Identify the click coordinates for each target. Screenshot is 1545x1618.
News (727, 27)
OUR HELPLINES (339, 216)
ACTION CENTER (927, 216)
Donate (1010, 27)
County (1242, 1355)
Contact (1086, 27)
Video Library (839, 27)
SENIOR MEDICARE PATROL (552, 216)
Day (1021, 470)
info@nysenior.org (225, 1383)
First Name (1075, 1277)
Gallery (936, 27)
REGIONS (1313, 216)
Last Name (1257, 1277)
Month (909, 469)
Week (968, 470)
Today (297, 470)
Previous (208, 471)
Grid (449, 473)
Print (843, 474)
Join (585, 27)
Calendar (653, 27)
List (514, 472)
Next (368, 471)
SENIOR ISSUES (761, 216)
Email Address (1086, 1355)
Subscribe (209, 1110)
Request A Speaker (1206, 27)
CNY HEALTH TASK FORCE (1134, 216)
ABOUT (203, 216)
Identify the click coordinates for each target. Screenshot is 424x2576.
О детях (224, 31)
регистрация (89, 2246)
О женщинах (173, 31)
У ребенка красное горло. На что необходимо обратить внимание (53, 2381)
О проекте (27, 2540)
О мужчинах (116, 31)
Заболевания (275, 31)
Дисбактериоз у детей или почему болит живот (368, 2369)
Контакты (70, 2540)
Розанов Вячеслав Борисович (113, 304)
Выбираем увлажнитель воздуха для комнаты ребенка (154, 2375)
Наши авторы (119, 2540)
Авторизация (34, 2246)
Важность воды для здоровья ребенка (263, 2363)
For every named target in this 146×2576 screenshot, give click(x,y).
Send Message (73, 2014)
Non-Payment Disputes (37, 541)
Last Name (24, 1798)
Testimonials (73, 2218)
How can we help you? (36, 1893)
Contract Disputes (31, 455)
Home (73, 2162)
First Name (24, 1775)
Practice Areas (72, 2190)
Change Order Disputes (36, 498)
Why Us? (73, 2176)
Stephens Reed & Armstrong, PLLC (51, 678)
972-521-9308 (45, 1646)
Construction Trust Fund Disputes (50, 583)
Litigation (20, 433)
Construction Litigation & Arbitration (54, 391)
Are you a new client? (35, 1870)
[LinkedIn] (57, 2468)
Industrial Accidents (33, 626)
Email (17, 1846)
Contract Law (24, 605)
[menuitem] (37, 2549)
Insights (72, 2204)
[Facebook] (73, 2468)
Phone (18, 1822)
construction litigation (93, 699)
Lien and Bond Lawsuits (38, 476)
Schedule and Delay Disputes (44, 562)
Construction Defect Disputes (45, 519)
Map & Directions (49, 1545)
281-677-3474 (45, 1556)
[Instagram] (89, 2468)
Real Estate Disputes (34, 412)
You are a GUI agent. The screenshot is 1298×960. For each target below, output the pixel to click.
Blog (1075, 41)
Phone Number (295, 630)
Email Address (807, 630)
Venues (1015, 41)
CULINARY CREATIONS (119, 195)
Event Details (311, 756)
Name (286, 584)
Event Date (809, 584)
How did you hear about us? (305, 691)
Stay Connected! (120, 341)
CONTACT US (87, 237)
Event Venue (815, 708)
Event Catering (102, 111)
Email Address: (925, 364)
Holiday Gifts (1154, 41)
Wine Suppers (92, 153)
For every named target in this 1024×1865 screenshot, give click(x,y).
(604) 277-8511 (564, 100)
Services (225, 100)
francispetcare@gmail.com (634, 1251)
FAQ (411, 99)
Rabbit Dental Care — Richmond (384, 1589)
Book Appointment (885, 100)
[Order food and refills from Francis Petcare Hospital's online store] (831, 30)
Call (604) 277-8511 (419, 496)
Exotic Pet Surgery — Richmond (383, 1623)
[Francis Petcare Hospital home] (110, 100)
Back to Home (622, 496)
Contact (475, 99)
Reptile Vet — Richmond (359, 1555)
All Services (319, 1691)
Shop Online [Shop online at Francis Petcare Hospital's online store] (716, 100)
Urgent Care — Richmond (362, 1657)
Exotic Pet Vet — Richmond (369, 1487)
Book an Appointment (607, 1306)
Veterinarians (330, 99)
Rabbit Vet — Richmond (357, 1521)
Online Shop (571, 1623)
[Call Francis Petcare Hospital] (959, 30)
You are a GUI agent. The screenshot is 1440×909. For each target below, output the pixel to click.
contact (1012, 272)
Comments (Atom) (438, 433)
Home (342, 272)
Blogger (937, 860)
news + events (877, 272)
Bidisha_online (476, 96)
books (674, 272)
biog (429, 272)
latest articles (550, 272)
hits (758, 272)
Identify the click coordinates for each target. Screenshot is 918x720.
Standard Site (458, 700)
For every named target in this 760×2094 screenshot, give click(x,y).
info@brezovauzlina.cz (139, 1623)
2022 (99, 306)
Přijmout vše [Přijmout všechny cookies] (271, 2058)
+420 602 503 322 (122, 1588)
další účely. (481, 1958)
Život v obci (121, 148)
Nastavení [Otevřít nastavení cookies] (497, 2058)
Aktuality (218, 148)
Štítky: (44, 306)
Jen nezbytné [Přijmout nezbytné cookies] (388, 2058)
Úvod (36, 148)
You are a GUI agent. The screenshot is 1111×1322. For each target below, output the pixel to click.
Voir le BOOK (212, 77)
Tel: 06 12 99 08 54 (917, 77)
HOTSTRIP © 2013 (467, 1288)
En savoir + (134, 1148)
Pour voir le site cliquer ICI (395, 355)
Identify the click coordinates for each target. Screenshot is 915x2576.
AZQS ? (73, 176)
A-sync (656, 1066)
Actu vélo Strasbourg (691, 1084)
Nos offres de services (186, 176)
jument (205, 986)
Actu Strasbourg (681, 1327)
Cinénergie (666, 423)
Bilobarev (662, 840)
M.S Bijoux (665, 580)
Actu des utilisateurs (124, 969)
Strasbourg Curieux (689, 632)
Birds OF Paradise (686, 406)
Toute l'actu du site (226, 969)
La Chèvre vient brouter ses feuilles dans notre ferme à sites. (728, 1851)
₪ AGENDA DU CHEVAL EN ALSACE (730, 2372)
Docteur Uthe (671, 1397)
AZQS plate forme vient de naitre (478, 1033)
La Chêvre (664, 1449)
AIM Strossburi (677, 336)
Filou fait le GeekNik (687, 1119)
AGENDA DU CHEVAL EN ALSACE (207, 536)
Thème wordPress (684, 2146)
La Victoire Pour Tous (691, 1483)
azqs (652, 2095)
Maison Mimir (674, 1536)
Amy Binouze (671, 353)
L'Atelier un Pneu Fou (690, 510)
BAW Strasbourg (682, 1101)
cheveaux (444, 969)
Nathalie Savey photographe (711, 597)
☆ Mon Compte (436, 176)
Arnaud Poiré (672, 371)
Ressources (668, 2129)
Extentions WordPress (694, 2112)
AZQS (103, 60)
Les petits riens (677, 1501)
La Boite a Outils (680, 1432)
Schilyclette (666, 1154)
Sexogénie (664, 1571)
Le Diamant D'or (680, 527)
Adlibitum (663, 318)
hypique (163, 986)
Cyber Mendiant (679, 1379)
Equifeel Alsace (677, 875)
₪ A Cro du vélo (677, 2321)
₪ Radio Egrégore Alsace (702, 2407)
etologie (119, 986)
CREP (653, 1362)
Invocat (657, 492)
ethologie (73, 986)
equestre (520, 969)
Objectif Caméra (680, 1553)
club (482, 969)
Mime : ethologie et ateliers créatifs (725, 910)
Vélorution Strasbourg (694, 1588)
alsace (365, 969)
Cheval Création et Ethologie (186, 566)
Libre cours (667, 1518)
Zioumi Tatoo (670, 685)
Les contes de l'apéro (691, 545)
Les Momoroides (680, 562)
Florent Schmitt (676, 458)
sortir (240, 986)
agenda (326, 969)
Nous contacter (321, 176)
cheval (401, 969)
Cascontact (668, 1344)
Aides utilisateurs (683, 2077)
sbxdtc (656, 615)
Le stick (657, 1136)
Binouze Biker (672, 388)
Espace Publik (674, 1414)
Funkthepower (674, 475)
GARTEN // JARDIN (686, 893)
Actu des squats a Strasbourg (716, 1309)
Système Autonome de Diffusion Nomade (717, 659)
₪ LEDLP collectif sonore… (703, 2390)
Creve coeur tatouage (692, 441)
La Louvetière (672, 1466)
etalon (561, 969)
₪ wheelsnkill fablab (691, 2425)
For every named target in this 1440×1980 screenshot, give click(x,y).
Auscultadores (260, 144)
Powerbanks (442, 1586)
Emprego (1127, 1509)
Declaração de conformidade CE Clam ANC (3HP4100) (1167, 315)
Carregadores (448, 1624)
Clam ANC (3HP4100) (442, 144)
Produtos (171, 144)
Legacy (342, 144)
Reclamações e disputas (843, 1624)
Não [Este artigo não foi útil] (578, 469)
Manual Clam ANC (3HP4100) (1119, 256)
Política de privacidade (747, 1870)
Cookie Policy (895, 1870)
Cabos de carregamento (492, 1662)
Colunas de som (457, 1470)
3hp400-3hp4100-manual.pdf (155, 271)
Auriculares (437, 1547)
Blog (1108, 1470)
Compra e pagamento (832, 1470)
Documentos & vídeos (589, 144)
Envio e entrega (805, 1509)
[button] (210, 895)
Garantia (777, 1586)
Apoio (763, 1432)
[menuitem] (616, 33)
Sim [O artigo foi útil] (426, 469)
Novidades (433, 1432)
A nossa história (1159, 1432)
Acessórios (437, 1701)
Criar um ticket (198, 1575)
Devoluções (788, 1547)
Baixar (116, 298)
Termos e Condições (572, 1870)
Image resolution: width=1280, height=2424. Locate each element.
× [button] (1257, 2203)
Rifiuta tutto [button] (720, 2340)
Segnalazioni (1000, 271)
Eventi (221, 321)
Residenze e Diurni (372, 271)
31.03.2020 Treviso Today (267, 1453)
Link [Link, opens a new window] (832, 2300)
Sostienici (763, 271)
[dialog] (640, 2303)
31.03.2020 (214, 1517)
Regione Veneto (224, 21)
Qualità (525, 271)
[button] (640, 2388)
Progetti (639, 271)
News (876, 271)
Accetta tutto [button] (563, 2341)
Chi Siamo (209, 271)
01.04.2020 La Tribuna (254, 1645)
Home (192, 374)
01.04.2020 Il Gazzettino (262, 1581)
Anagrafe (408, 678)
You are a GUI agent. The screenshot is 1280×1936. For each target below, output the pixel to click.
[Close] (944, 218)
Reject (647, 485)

━━━━━━━━━━━━━━━━━━━━

▶ AIM
Starting with the line containing "Event Date (809, 584)" and going on through the line containing "francispetcare@gmail.com (634, 1251)" in the listing above, lay out those lines as a JSON list of strings, with one string per line and blank lines left out.

▶ ANSWER TO THE PROBLEM
[
  "Event Date (809, 584)",
  "How did you hear about us? (305, 691)",
  "Stay Connected! (120, 341)",
  "CONTACT US (87, 237)",
  "Event Venue (815, 708)",
  "Event Catering (102, 111)",
  "Email Address: (925, 364)",
  "Holiday Gifts (1154, 41)",
  "Wine Suppers (92, 153)",
  "For every named target in this 1024×1865 screenshot, give click(x,y).",
  "(604) 277-8511 (564, 100)",
  "Services (225, 100)",
  "francispetcare@gmail.com (634, 1251)"
]